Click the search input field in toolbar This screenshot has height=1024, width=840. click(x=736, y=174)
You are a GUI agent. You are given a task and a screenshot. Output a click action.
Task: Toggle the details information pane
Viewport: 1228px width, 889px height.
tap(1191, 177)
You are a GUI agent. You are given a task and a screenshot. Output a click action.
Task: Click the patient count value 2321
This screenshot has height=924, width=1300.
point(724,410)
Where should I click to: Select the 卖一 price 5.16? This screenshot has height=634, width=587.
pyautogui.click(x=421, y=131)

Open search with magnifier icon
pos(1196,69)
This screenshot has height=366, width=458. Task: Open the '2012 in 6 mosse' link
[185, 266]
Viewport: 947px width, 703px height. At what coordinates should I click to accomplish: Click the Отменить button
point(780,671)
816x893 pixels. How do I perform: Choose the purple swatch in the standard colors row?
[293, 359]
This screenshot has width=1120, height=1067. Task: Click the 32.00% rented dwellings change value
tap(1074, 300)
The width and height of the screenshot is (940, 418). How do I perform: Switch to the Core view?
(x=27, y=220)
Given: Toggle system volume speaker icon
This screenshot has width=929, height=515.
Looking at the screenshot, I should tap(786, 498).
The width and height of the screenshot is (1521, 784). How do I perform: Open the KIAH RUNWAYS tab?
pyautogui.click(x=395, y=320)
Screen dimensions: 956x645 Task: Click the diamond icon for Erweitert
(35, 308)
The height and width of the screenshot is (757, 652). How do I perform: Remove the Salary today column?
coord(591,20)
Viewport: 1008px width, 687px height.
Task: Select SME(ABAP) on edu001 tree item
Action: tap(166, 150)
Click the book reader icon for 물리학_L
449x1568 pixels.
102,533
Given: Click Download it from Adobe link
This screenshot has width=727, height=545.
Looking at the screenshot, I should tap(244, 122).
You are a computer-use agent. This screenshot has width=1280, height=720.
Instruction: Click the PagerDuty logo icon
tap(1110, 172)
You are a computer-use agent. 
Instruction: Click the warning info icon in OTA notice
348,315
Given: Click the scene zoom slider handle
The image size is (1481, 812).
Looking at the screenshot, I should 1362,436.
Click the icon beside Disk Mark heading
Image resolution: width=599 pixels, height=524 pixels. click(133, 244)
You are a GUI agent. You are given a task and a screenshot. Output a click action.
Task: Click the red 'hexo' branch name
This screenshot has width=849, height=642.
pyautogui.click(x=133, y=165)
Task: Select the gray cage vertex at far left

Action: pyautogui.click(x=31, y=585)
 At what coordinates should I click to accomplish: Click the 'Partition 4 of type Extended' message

*WORK INSTRUCTIONS*.
Return the whole listing exactly.

*ANSWER FOR THE TASK*.
Click the search input field in toolbar This screenshot has height=1024, width=840. click(x=736, y=174)
You are a GUI agent. You are given a task and a screenshot. Output a click action.
Task: Toggle the details information pane
Viewport: 1228px width, 889px height.
tap(1191, 177)
You are a GUI agent. You are given a task and a screenshot. Output a click action.
Task: Click the patient count value 2321
This screenshot has height=924, width=1300.
point(724,410)
Where should I click to: Select the 卖一 price 5.16? This screenshot has height=634, width=587.
pyautogui.click(x=421, y=131)

Open search with magnifier icon
pos(1196,69)
This screenshot has height=366, width=458. Task: Open the '2012 in 6 mosse' link
[185, 266]
Viewport: 947px width, 703px height. At what coordinates should I click to accomplish: Click the Отменить button
point(780,671)
816x893 pixels. How do I perform: Choose the purple swatch in the standard colors row?
[293, 359]
This screenshot has width=1120, height=1067. Task: Click the 32.00% rented dwellings change value
tap(1074, 300)
The width and height of the screenshot is (940, 418). How do I perform: Switch to the Core view?
(x=27, y=220)
Given: Toggle system volume speaker icon
This screenshot has width=929, height=515.
Looking at the screenshot, I should tap(786, 498).
The width and height of the screenshot is (1521, 784). How do I perform: Open the KIAH RUNWAYS tab?
pyautogui.click(x=395, y=320)
Screen dimensions: 956x645 Task: Click the diamond icon for Erweitert
(35, 308)
The height and width of the screenshot is (757, 652). How do I perform: Remove the Salary today column?
coord(591,20)
Viewport: 1008px width, 687px height.
Task: Select SME(ABAP) on edu001 tree item
Action: tap(166, 150)
Click the book reader icon for 물리학_L
449x1568 pixels.
102,533
Given: Click Download it from Adobe link
This screenshot has width=727, height=545.
Looking at the screenshot, I should tap(244, 122).
You are a computer-use agent. This screenshot has width=1280, height=720.
Instruction: Click the PagerDuty logo icon
tap(1110, 172)
You are a computer-use agent. 
Instruction: Click the warning info icon in OTA notice
348,315
Given: Click the scene zoom slider handle
The image size is (1481, 812).
Looking at the screenshot, I should 1362,436.
Click the icon beside Disk Mark heading
Image resolution: width=599 pixels, height=524 pixels. click(133, 244)
You are a GUI agent. You are given a task and a screenshot. Output a click action.
Task: Click the red 'hexo' branch name
This screenshot has width=849, height=642.
pyautogui.click(x=133, y=165)
Task: Select the gray cage vertex at far left

Action: pyautogui.click(x=31, y=585)
 At what coordinates should I click to accomplish: Click the 'Partition 4 of type Extended' message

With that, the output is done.